Clandestin de Philip Caputo

Pour ceux qui aiment: Tijuana Straits de Kem Nunn

Au bord du gouffre suite au décès de sa femme, victime des attentats du 11 septembre, Gil Castle accepte l'invitation de sa cousine et quitte tout pour s'installer dans le ranch familial en Arizona, à la frontière mexicaine. Les mois passent et Gil se reconstruit peu à peu, commençant même à apprécier sa nouvelle vie simple et la nature sauvage qui l'entoure. Mais le jour où il sauve un immigré clandestin devenu mule pour un trafiquant, Gil va devoir faire face à la violence de la frontière et à une ancienne vengeance familiale.  

Construction d'un mur plus que controversé au niveau international, guerre des cartels, corruption, milices américaines "chassant" le clandestin, assassinats et violence: l'évocation de la frontière entre les Etats-Unis et le Mexique est loin d'une image de carte postale. Pourtant, c'est l'endroit que Gil Castle choisit pour échapper à la violence du terrorisme et au souvenir de sa femme. Dans un premier temps, les belles descriptions de la nature environnante semblent nous laisser penser que ce n'était pas un si mauvais choix. Mais le lecteur va vite plonger dans la réalité de cette région, où les clandestins pas assez rapides sont abandonnés à leur sort sans eau et où les chefs de cartels se livrent à une guerre sans merci dans laquelle les immigrés ne sont qu'une marchandise comme une autre qu'il faut parfois sacrifier.

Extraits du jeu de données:
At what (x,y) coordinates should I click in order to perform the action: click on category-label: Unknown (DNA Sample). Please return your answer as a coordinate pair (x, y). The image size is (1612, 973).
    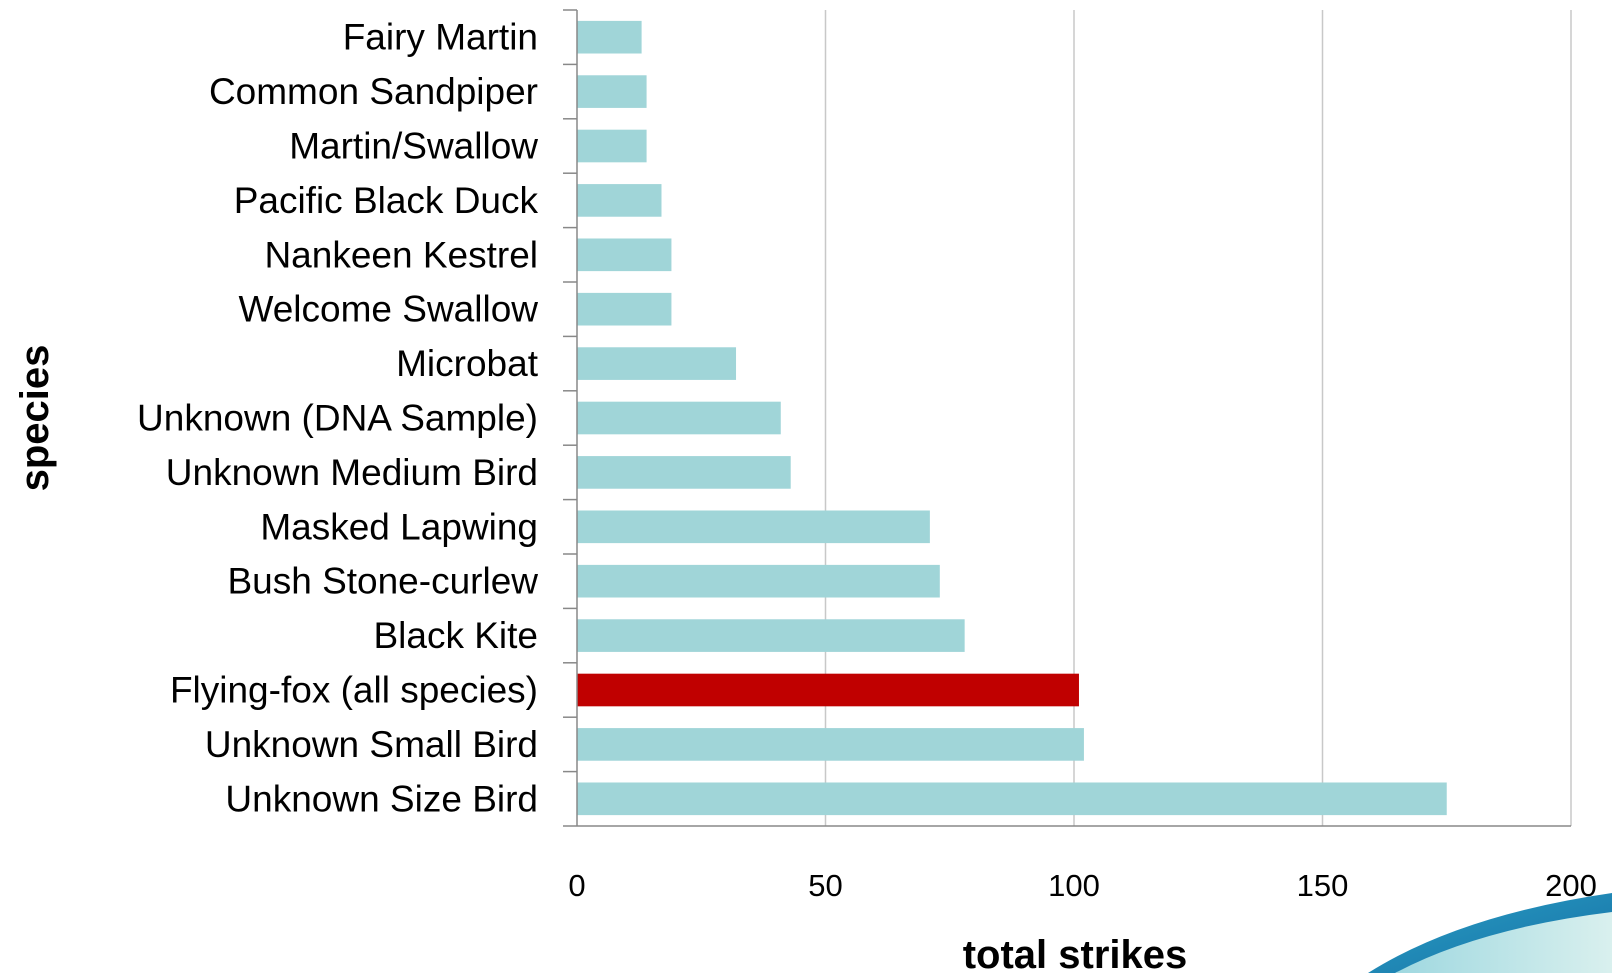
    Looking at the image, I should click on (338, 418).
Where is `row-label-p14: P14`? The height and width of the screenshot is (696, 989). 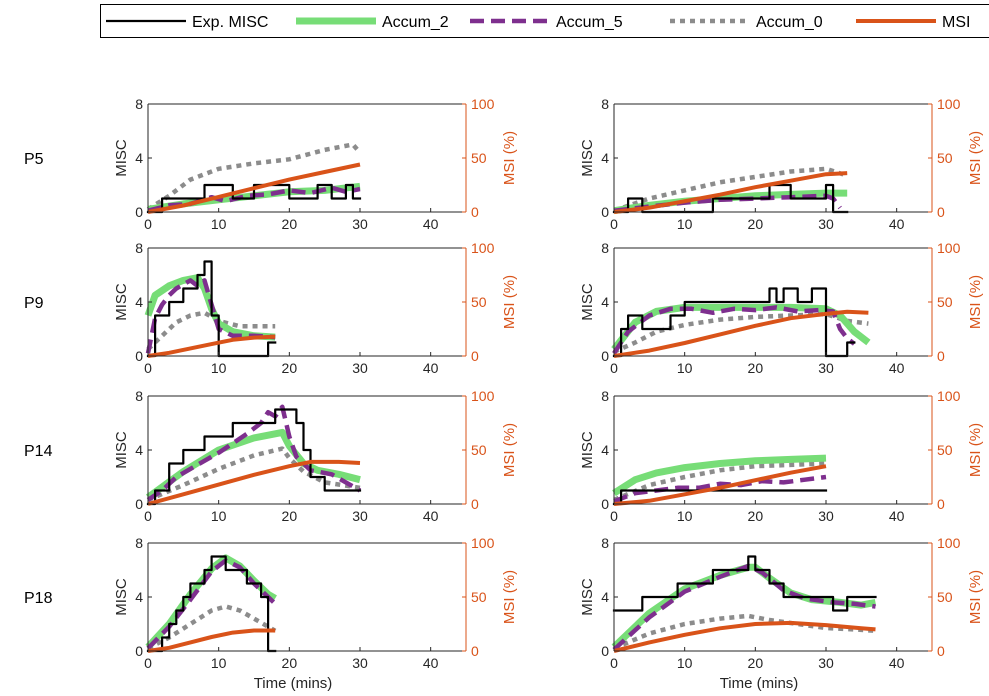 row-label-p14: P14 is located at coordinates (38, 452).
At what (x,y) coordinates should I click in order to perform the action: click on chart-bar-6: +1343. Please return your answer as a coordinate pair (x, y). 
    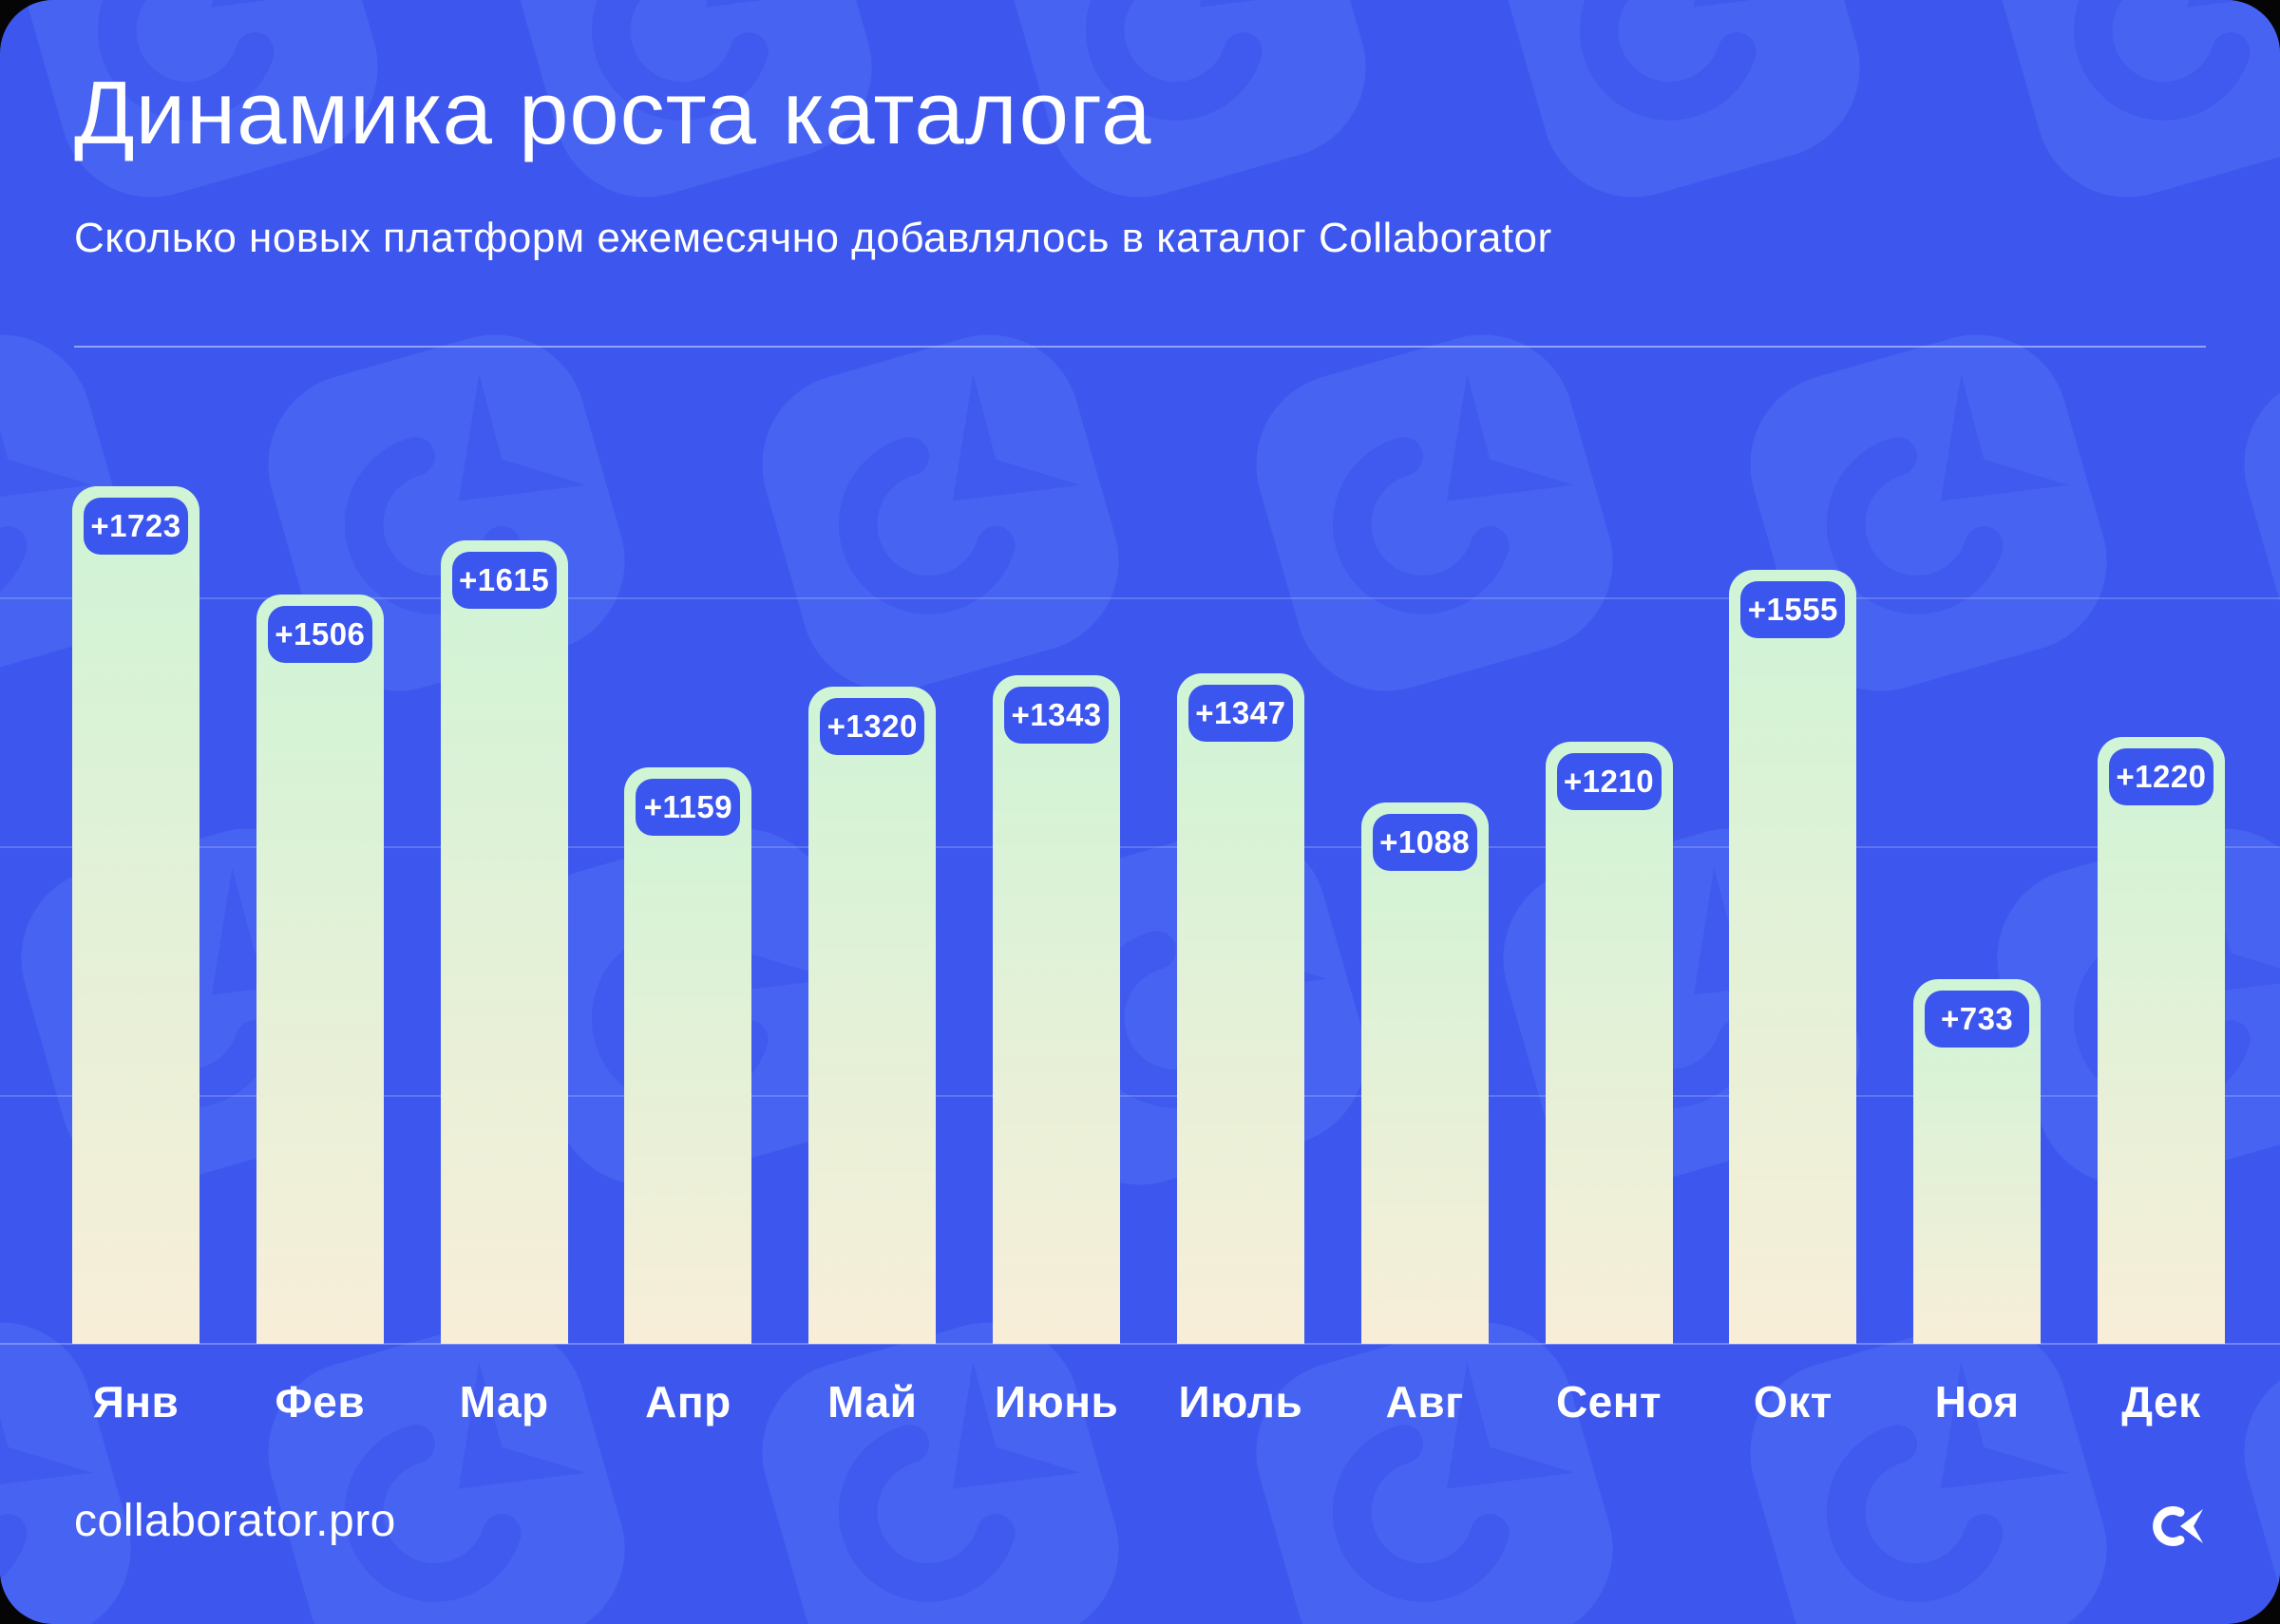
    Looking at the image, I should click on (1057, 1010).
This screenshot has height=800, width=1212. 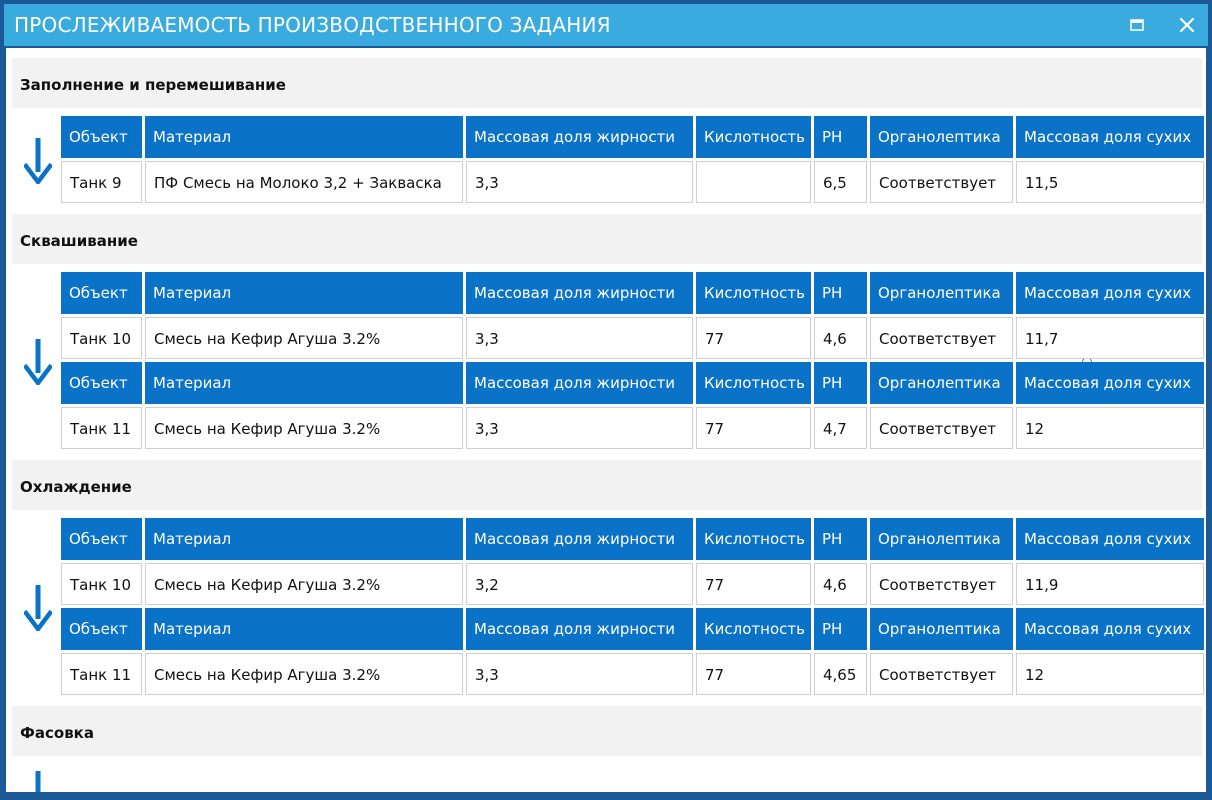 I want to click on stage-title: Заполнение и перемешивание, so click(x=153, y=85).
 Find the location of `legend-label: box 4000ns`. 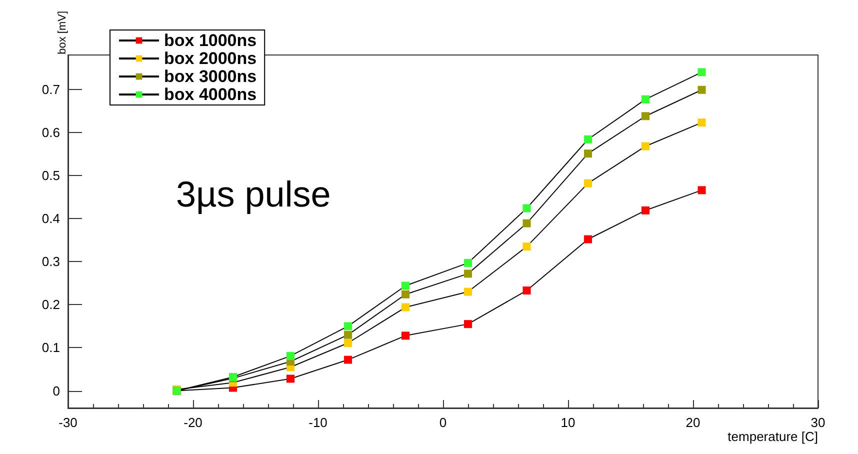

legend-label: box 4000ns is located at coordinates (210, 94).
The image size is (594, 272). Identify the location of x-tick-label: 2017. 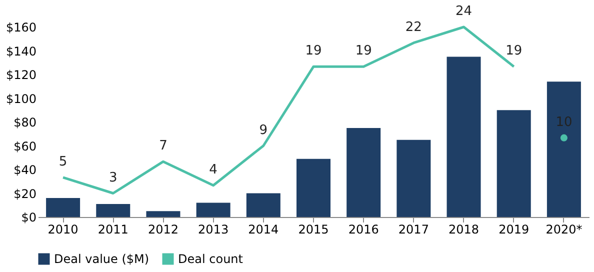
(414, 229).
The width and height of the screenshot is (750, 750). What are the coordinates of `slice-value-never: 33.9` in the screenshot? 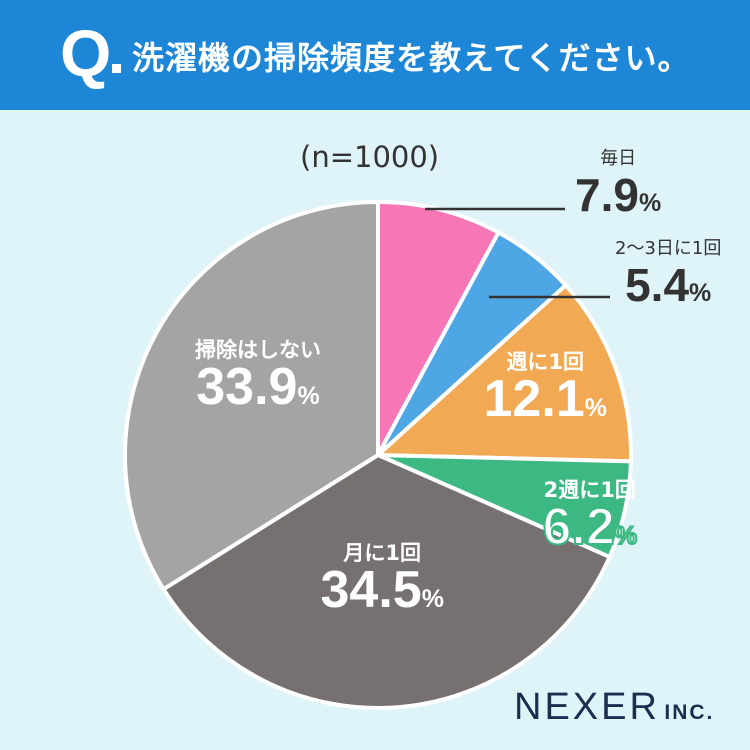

Consignes
1. Recopiez le passage du texte sur Clandestin qui commence aux mots « Clandestin de Philip » et s'arrête après « ancienne vengeance familiale. ».
2. D'après le texte sur Clandestin, dans quelles circonstances la femme de Gil Castle est-elle morte ?
3. Prolongez le texte sur Clandestin à partir de sa dernière phrase.
Le listing forme un ensemble à part, sans lien avec le texte sur Clandestin.

Réponses
1.
Clandestin de Philip Caputo

Pour ceux qui aiment: Tijuana Straits de Kem Nunn

Au bord du gouffre suite au décès de sa femme, victime des attentats du 11 septembre, Gil Castle accepte l'invitation de sa cousine et quitte tout pour s'installer dans le ranch familial en Arizona, à la frontière mexicaine. Les mois passent et Gil se reconstruit peu à peu, commençant même à apprécier sa nouvelle vie simple et la nature sauvage qui l'entoure. Mais le jour où il sauve un immigré clandestin devenu mule pour un trafiquant, Gil va devoir faire face à la violence de la frontière et à une ancienne vengeance familiale.

2. Elle a été victime des attentats du 11 septembre.

3.
Philip Caputo mêle ici histoire mexicaine, histoire familiale et grande histoire avec un certain succès. J'ai particulièrement aimé les chapitres consacrés au grand-père de Gil, Ben Erskine, personnage obscur et complexe, sorte de dernier vrai cow boy de l'Ouest. La continuité entre ces chapitres se déroulant durant la première moitié du vingtième siècle et l'Amérique post-11 septembre est réussie et prend pour fil rouge la violence de cette zone sans loi. J'ai également trouvé passionnant de découvrir les différents acteurs de ce système gangréné par la corruption et d'en apprendre plus sur les différents "business" de la frontière et leur fonctionnement. 

Un contexte donc que j'ai trouvé passionnant et très bien décrit, entre nature grandiose et les plus grandes bassesses humaines. Mais, sans vraiment réussir à l'expliquer, je suis restée un peu à l'écart du récit. Les personnages sont bien construits mais ne m'ont pas vraiment accrochée; Yvonne en particulier m'a paru un peu caricaturale et son histoire personnelle enlève, à mon avis, de la force au récit. J'ai au final l'impression que Clandestin contient tous les éléments et les thématiques d'un grand roman américain, mais que la dernière petite touche magique manque pour que la sauce prenne vraiment. 

Un roman au décors décoiffant, à la fois paradis de la rédemption pour Gil et enfer de la réalité de la frontière où la violence est quotidienne. Une réalité effrayante que j'ai découvert avec un grand intérêt, mais quelque chose m'a manquée pour totalement accrocher à ce roman.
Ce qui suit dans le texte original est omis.